• [What needs to be done]: Up to and including the line with "This screenshot has height=924, width=427.", restate every line of the records below word for word, from the first line on, leaving out the pictures.

[Extracted information — start]

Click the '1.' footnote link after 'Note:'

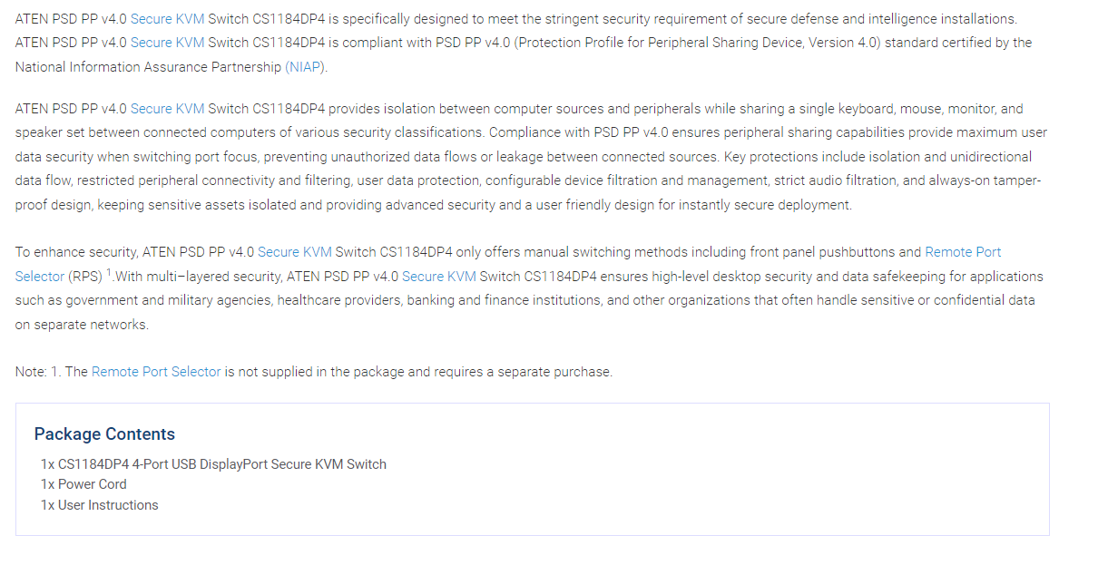[x=56, y=372]
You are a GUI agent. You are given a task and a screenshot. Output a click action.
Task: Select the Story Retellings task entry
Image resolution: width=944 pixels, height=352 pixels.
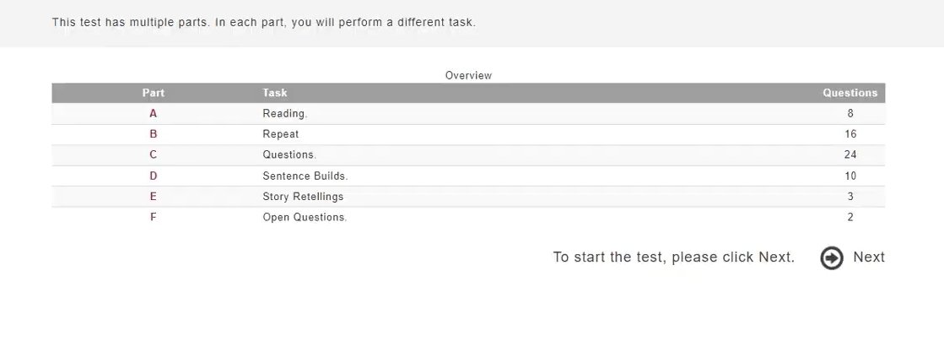click(x=303, y=197)
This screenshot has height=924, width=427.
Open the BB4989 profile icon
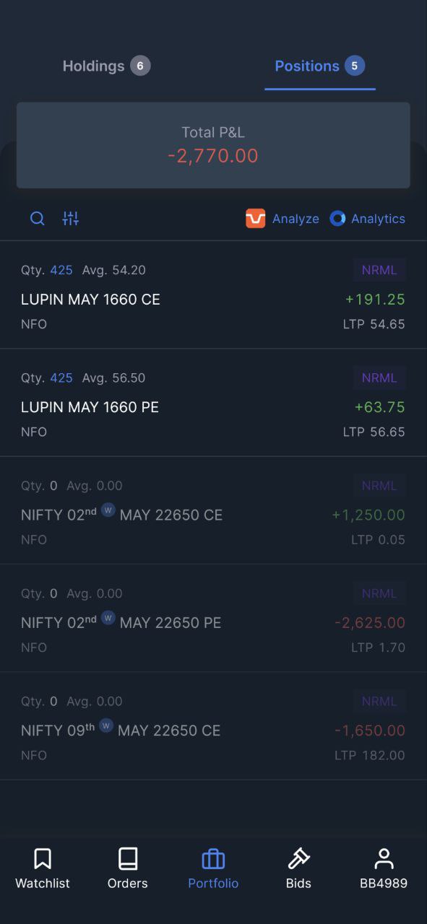[x=384, y=858]
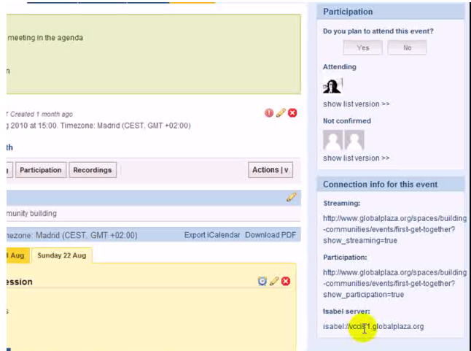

[Extracted information — finish]

• [Task response]:
Click the '1.' footnote link after 'Note:'

[x=56, y=372]
You are a GUI agent. You are given a task and a screenshot. Output a click action.
Task: Select the Story Retellings task entry
Image resolution: width=944 pixels, height=352 pixels.
click(x=303, y=197)
This screenshot has height=924, width=427.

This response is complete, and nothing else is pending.